В начале XIX века в русском театре стали ценить особое умение «говорить» и даже петь куплеты в водевиле так, чтобы было впечатление естественного разговора. Это отражается и в актерских мемуарах, и в театральной критике. Александра Михайловна Каратыгина замечает: «Изучив в Париже простую натуральную дикцию в чтении стихов, я ввела ее на нашей сцене, на которой до того времени все, кроме Ивана Ивановича Сосницкого, читали нараспев и вместо того, чтобы скрывать рифму, особенно старательно выставляли и подчеркивали ее»[227]. Артистов, продолжавших «петь» в драмах и трагедиях, рецензенты осыпали упреками. Александр Мартынов, ученик Каратыгина, утверждающий новую манеру разговорного театра, знаменитый в ролях Синичкина, Подколесина, Хлестакова, Митрофанушки, Расплюева, писал о своей коллеге: «Косицкая же, эта Рашель московская ‹…› Я бы ее высек за растягивание, завывание и бессмысленную интонацию!»[228] Модест Мусоргский, задумав оперу «Женитьба», ходил в Александринский театр и записывал с помощью нотных знаков речь артистов. О замысле оперы же говорил: это будет «разговор на сцене, разговор без зазрения совести»[229].

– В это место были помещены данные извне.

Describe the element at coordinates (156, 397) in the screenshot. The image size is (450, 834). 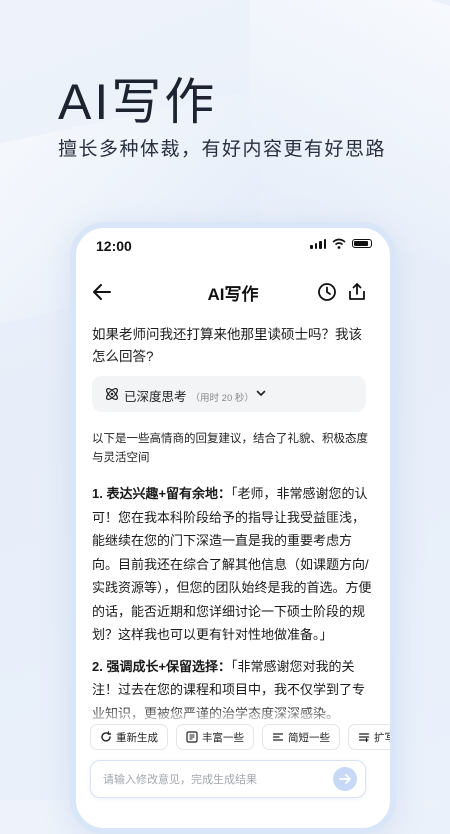
I see `thinking-label: 已深度思考` at that location.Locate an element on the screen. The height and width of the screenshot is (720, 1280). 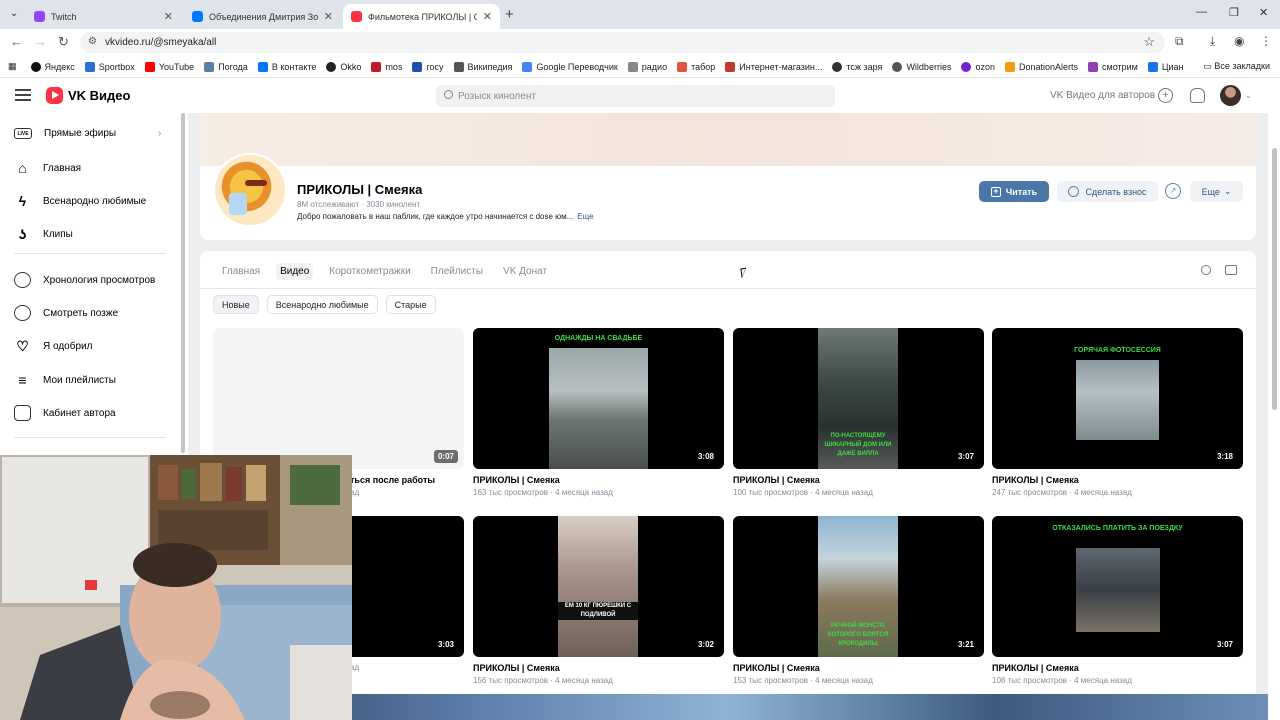
browser-tab: Twitch ✕ is located at coordinates (104, 16).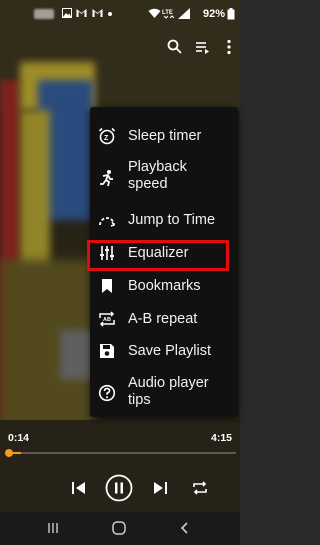 The width and height of the screenshot is (320, 545). I want to click on more-vert-icon, so click(229, 47).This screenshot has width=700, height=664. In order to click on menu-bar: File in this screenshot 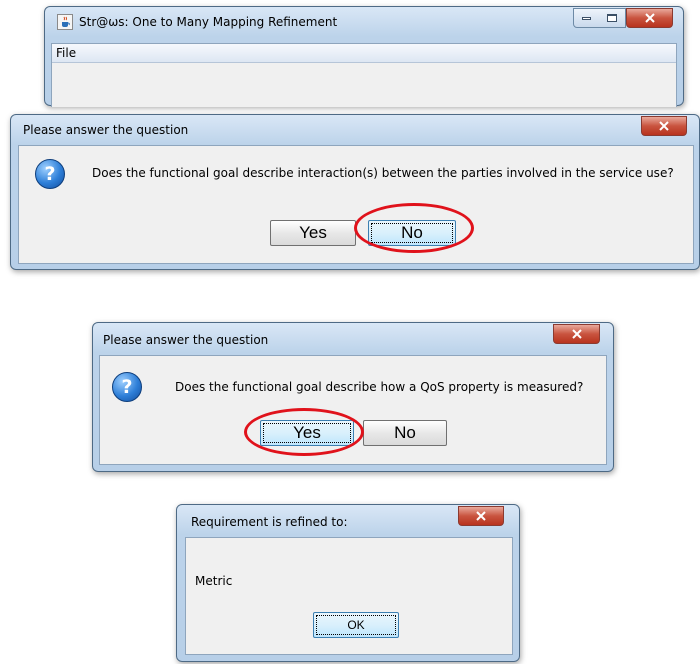, I will do `click(364, 54)`.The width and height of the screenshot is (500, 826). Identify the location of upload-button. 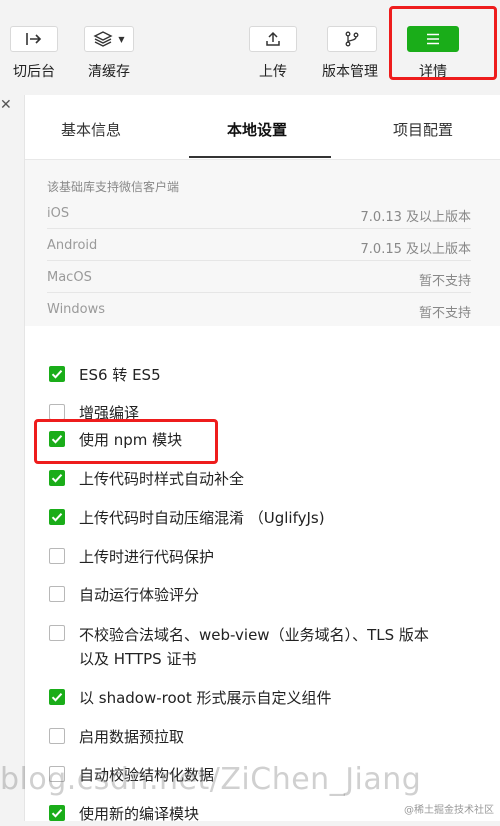
(273, 39). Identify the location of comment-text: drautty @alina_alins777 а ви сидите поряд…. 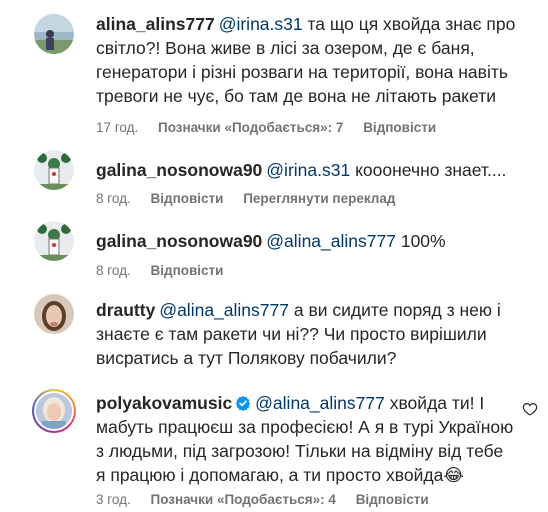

Ланг советовал учащимся сначала репетировать «тихим голосом», как бы запросто, и вполне естественным говорком сказать то, что им предстоит декламировать. Практика Станиславского после 1905 года будет отличаться от этого совета лишь тем, что тихий репетиционный голос при работе над ролью «за столом» должен будет выжить и на сцене.
Утверждение национального театра в России происходит позднее, чем во Франции, Англии или Германии, во второй половине XIX века, на фоне других реформ, способствующих созданию публичной сферы. Разночинцы, появившиеся на публичной сцене в это время, говорили иначе, чем дворянская интеллигенция. Москва и Петербург осознали свои произносительные различия, и театр в это время выступил как «сплотитель литературного языка»[230]. Театральная речь Малого театра в Москве – не петербургская речь – берется за образец, за норму общерусского произношения, и историк орфоэпии объясняет это особенностями образования двух городов, искусственным и органическим. Петербургское произношение, в котором сохранялись северные рецидивы оканья и просторечия, было более буквенным и книжным, потому что возникло в городе, который заселялся поспешно и в языковом отношении беспорядочно. Поэтому единства в этом диалектно-пестром конгломерате можно было добиться только при ориентации на письмо. Подкрепляя эту мысль, Панов приводит цитату из воспоминаний актрисы и театрального педагога Ольги Эдуардовны Озаровской, обращающейся к воображаемому студийцу-петербуржцу: «Ваше ‹…› произношение очень отчеканенное (я бы сказала – чересчур), слишком книжное. Видно, что русскому языку вы учились в Петрограде. Петроградцы грешат. Они верят начертанию звука и выговаривают именно букву. Первейший же закон московского произношения: “не верь глазам, а уху”»[231].
В Москве, которая росла веками внутри однородных говоров, городская речь не нуждалась в искусственном выравнивании с помощью письма. Так старинное московское эканье, аканье и оттяжка стали нормой – параллельно утверждению в театре реализма разговорной речи против классицистической певучести. Этот стиль внедряли актерские династии Садовских, Бороздиных, Рыжовых[232]. Полнозвучный московский говор, громкость, быстрый темп определяли школу Малого театра.
Сергей Дурылин пишет о Садовской в роли кухарки в «Плодах просвещения» Льва Толстого: «Речь кухарки была удивительна: это было яркое сплетение крестьянского мягкого говора с бойким таратором московской кухни и мелочной лавки, и “московский отпечаток” убыстрял только темп, но не менял ритма добротной бабьей речи»[233]. «Она даже мало играла в обычном смысле этого слова. Ей надо было сесть лицом к публике, на полном свету, и начать говорить, и этого было довольно, чтобы ее красочное, емкое, охватистое и теплое слово, желанное, как подарок, само творило и образ художественный, и характер, и действие, и все»[234].